Concluons deux choses de ce narré : la 1re., que c’est une servitude très-fâcheuse à la cour de France, que d’avoir besoin des bulles du pape pour établir des évêques ; car cela fait que ceux qui seraient capables de bien maintenir les libertés de l’église gallicane, et les intérêts du roi dans ses démêlés avec Rome, n’osent employer toutes leurs forces. Ils aspirent aux prélatures, et ils voient qu’ils n’y pourront jamais parvenir s’ils se rendent trop odieux à la cour de Rome ; ou du moins qu’il faudra qu’ils fassent des satisfactions honteuses. Il n’y a pas long-temps[5] que cela est arrivé à quelques membres de l’assemblée du clergé de l’an 1682. La 2e. chose que je veux conclure est que M. Sallo n’a pas eu raison de prendre pour un artifice ce qu’on fit à Rome, l’an 1664, contre la nouvelle édition de l’ouvrage de M. de Marca. On prétendit que M. Baluze avait publié ce livre ex retractatis scriptis Petri de Marca. Cela n’était pas sans fondement. Ce prélat ne chanta-t-il pas la palinodie dans l’écrit publié à Barcelone ? n’écrivit-il pas au pape pour lui demander pardon ? Rapportons les termes du décret, et la réflexion de M. Sallo. Decretum sacræ Indicis congregationis, quo damnati, prohibiti, ac respectivè suspensi fuerunt infrà scripti omnes libri Romæ, 17 novembris 1664. De Concordiâ sacerdotii et imperii, seu de Libertate ecclesiæ gallicanæ liber, à Stephano Baluzio impressus Parisiis, anno 1663. Perperàm adscriptus Petro de Marca, ex cujus retractatis scriptis aliorumque erroneis sententiis operâ præfati Baluzii editus est[6]. « La cour de Rome ayant toujours ses visées, il n’est pas trop sûr de s’attacher scrupuleusement à ses censures. C’est pourquoi ce décret ne doit pas empêcher qu’on ne fasse toujours autant d’estime qu’on faisait du livre des Libertés de l’église gallicane, composé par feu M. de Marca. En effet, il ne contient que des maximes très-constantes, et qui peuvent passer pour des lois fondamentales de cette monarchie.

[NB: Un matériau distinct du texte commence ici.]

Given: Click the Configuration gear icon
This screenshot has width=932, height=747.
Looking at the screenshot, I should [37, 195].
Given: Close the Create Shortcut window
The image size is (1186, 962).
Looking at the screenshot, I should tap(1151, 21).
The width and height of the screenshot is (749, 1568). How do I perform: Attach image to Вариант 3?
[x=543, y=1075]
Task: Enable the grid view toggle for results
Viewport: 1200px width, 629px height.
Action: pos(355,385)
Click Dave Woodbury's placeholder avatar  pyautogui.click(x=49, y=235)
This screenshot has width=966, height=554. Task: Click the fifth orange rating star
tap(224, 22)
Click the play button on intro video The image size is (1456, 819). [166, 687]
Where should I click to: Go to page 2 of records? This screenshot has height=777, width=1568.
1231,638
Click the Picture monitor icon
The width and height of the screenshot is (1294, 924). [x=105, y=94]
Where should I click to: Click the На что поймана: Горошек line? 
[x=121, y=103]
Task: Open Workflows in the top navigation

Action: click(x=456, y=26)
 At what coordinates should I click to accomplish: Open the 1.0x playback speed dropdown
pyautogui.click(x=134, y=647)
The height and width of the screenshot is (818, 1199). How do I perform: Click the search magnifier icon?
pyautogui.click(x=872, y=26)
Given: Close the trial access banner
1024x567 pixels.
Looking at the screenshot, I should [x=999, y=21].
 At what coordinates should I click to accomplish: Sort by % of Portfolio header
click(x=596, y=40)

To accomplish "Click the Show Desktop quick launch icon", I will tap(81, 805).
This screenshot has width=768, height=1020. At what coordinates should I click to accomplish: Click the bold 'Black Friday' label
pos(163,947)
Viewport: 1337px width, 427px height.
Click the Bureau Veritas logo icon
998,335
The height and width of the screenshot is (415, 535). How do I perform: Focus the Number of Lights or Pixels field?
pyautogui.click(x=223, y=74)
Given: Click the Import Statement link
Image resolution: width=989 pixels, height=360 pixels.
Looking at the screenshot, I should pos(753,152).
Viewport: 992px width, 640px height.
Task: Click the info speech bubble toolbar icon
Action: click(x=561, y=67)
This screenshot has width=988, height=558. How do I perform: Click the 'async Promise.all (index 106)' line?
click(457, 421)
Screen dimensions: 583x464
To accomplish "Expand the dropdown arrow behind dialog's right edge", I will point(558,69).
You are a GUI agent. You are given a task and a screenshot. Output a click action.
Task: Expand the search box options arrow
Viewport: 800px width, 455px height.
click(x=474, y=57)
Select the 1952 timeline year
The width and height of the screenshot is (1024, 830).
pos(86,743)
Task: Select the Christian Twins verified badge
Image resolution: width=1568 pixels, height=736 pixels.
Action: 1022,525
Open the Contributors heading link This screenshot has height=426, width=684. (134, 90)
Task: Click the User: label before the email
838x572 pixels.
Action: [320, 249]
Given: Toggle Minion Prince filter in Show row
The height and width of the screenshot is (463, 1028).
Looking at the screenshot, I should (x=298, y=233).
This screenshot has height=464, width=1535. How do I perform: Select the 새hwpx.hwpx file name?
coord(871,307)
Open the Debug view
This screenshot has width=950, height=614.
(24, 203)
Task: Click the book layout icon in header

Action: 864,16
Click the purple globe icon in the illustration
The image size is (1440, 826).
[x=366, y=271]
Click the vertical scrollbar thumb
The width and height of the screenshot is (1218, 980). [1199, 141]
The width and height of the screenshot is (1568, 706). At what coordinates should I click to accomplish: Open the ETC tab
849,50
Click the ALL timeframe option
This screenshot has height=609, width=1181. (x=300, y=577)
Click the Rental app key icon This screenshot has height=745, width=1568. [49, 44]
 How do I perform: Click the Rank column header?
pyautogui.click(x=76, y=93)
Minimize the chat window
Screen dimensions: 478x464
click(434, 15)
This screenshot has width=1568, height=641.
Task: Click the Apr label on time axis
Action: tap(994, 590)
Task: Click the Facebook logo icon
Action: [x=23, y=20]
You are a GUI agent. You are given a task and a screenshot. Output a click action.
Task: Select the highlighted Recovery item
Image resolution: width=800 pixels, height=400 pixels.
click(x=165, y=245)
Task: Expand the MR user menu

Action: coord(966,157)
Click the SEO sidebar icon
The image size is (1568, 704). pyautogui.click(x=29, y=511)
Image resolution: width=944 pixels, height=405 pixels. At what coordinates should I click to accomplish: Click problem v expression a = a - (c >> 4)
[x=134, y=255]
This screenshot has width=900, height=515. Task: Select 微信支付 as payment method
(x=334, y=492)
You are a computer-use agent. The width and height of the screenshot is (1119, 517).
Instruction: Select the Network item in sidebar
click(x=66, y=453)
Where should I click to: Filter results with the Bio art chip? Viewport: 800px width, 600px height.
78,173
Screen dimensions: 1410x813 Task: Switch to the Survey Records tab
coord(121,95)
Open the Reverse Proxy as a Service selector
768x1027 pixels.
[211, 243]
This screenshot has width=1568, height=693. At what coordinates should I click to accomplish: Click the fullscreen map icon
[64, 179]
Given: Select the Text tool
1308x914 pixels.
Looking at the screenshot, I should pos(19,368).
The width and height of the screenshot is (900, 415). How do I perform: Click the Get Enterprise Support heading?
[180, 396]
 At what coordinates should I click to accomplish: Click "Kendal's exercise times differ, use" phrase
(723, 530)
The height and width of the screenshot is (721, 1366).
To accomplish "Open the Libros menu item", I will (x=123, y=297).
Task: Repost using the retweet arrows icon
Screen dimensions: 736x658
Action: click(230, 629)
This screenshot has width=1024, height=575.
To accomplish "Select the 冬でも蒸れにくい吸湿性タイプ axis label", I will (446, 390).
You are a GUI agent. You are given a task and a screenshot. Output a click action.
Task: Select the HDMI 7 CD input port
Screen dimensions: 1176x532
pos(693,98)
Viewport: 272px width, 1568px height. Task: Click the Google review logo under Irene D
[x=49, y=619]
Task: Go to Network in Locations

De même on n’aura pas moins bonne opinion de la sincérité de M. Baluze, quoiqu’on l’accuse dans ce décret d’avoir faussement attribué ce livre à M. de

  1. Baluzius, de Vitâ P. de Marca, pag. 32.
  2. Voyez la remarque (M).
  3. Celle des deux chefs de l’Église, saint Pierre et saint Paul.
  4. Baluzius, de Vitâ P. de Marca, pag. 37, 38,
  5. On écrit ceci le 18 de décembre 1695.
  6. Voyez le Journal des Savans, du 12 janvier 1665.